Los Nonam viven orgullosos de su cultura, una de las mujeres más ancianas de la comunidad comenzó a tocar el tambor y cantar canciones en su lengua, otras dos le acompañaban y el resto de la comunidad comenzó a bailar, grandes y pequeños, todos danzaban al son del tambor. Los bailes duraron varias horas, poco a poco fueron quedando los más jóvenes, y el baile se fue acelerando, los saltos cada vez eran más altos sobre un suelo de caña que servía de gran cajón rítmico. Al rededor del baile estaban algunas mujeres que dibujaban con pigmentos y cañas, a modo de pincel, sobre la piel morena de mujeres, hombres y niños.

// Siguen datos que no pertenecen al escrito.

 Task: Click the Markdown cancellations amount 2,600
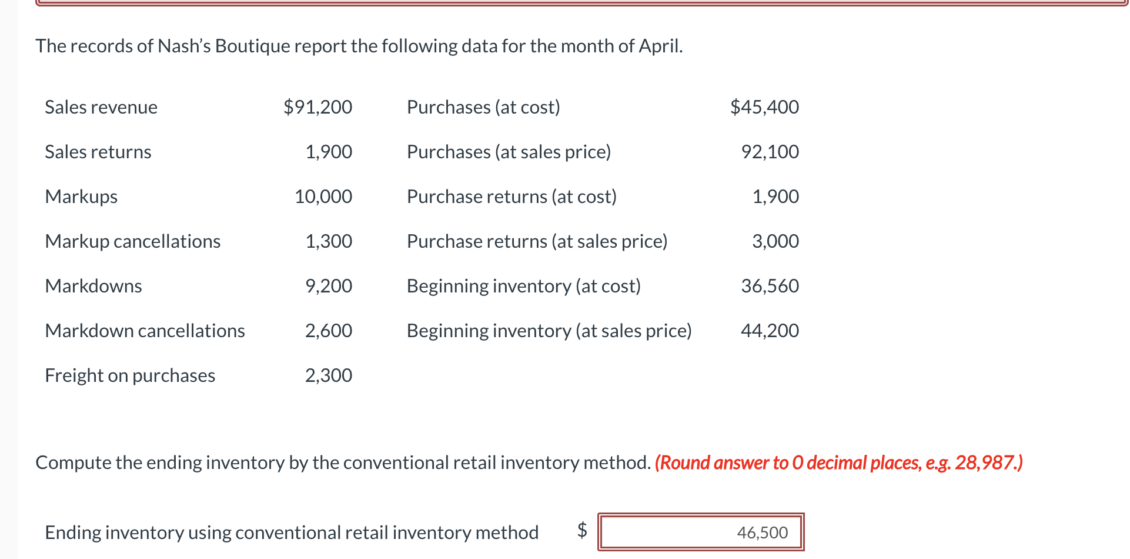pos(328,330)
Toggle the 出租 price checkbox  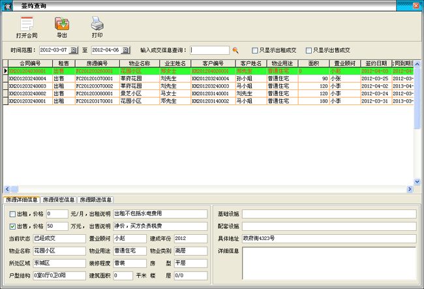[13, 214]
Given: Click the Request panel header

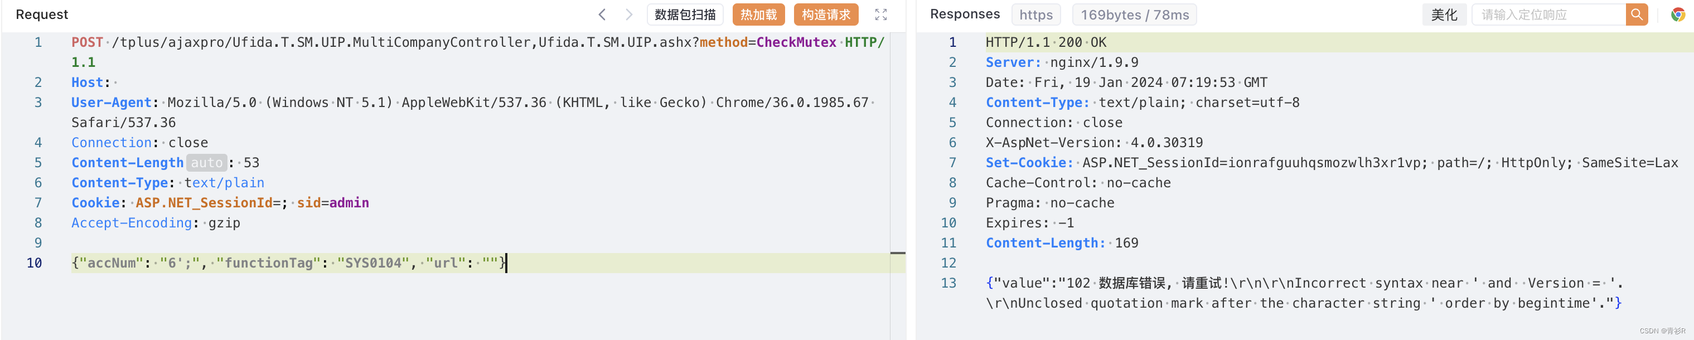Looking at the screenshot, I should click(41, 14).
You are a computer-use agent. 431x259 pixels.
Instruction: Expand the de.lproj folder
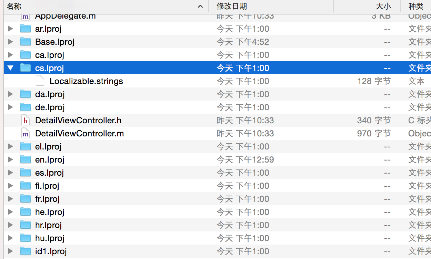point(10,107)
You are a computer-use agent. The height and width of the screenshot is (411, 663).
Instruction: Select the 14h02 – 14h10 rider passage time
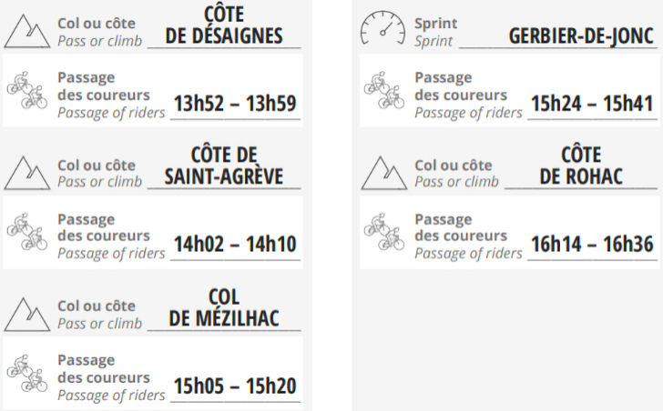point(235,245)
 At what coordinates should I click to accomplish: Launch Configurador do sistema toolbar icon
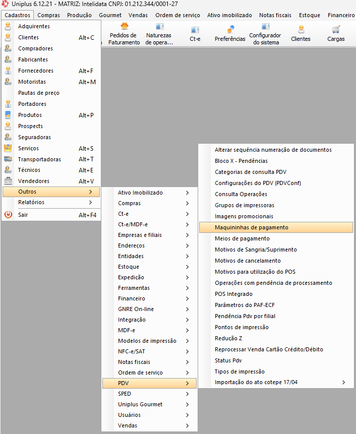265,27
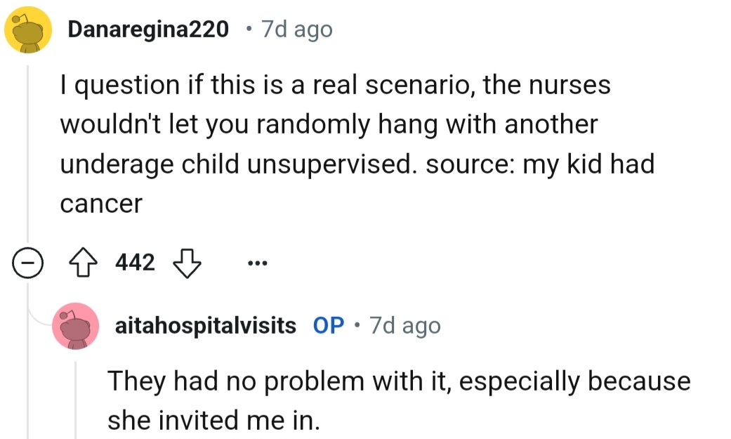
Task: Open the three-dot more options menu
Action: coord(258,263)
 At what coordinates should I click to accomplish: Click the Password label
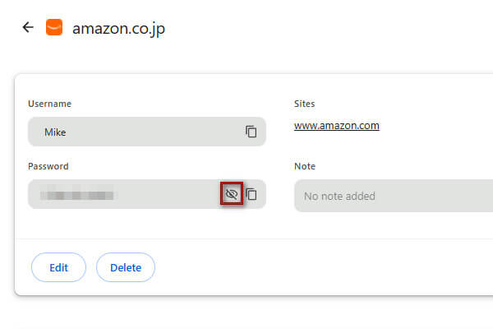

Sebastián un joven de 15 años entabló conversación conmigo. Los indígenas parecen bastante tímidos, pero terminamos dándonos cuenta que en su forma de relacionarse lo que hacen es observar. Observan a su interlocutor, del que les importa lo que diga y también el cómo lo dice, no necesitan intervenir ni interrumpir, escuchan y observan. Podría dar la impresión que son poco participativos, pero en realidad tienen una visión más contemplativa y perceptiva del mundo y la naturaleza que les rodea. Sebastián estudia bachiller en la escuela indígena que se construyó en Puerto Pizario, quiere estudiar algo técnico, le gustan las matemáticas, dice que no irá a la universidad porque él es pobre y no tiene dinero; además, quiere hacer algo por su comunidad. Se emociona mucho hablando de su comunidad, para él es lo más importante. Algún día quiere llegar a ser gobernador de los Wounaan Nonam.
La fiesta acabó tarde, la lluvia torrencial hizo presencia y regresamos corriendo al lugar que nos acogería en la noche, colgamos las hamacas y nos dormimos escuchando la lluvia.
Por la mañana, los niños jugaban un partido de fútbol bajo la lluvia. Poco a poco escampó, nos reunimos de nuevo bajo el techo del lugar de reunión de la comunidad.
Pescado con arroz y café súper dulce, me parecen el mejor desayuno del mundo frente al río y una selva mojada. Tenemos que partir. Nos alejamos en panga de Santa Rosa de Guayacán dejando atrás un lugar que a simple vista se podría considerar un paraíso de ensueño pero que algunos lo están convirtiendo en un infierno.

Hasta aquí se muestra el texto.